Personal information
- Date of birth: 27 November 1983 (age 42)
- Place of birth: Hagen, West Germany
- Height: 1.76 m (5 ft 9 in)
- Position(s): Midfielder; striker;

Youth career
- 1996–2002: Borussia Dortmund

Senior career*
- Years: Team / Apps / (Gls)
- 2002–2006: Borussia Dortmund / 45 / (5)
- 2006–2008: 1. FC Köln / 21 / (2)
- 2008–2009: TuS Koblenz / 2 / (0)
- 2009: Kongsvinger IL
- 2010–2012: Trapani Calcio / 35 / (10)
- 2012: Gubbio
- 2012–2014: Trapani Calcio / 49 / (4)
- 2014–2015: Grosseto / 20 / (1)
- 2015–2020: Westfalia Rhynern / 127 / (30)

Managerial career
- 2019–2020: Westfalia Rhynern (assistant)
- 2020: Rot Weiss Ahlen (assistant)

= Salvatore Gambino =

German footballer

Salvatore Gambino (born 27 November 1983) is a German former professional footballer who played as a midfielder, but could play as a striker as well.

==Career==
Having joined Borussia Dortmund in 1996, Gambino played in the club's youth teams before being promoted to the reserve team. In the 2003–04 season he had 20 Bundesliga appearances with the first team. Struggling with injuries, Gambino managed ten league games in the 2004–05 season.

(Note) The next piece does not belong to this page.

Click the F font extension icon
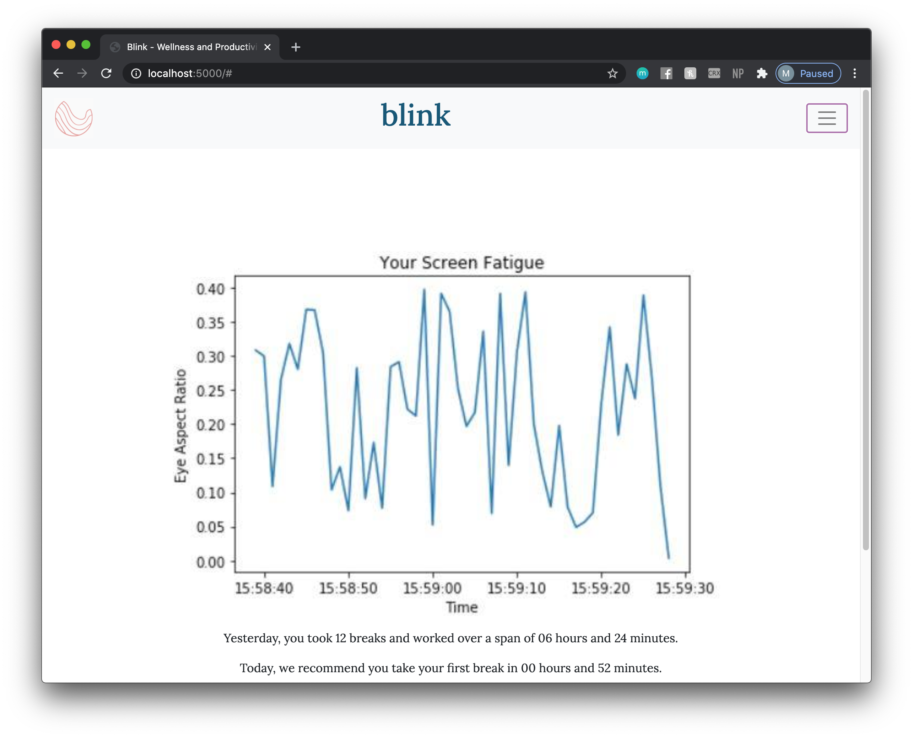 click(666, 74)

In summer 2006, Gambino transferred to 1. FC Köln. Two years later, in June 2008, he joined TuS Koblenz where he was released on 24 June 2009.

He signed for then-fourth tier Italian club Trapani in January 2011 playing only ten games with no goals. He was featured more regularly throughout the 2011–12 season, now in Lega Pro Prima Divisione appearing in 32 games and scoring nine goals.

In October 2015, Gambino signed with German fifth-tier club Westfalia Rhynern.

He retired at the end of the 2019–20 season.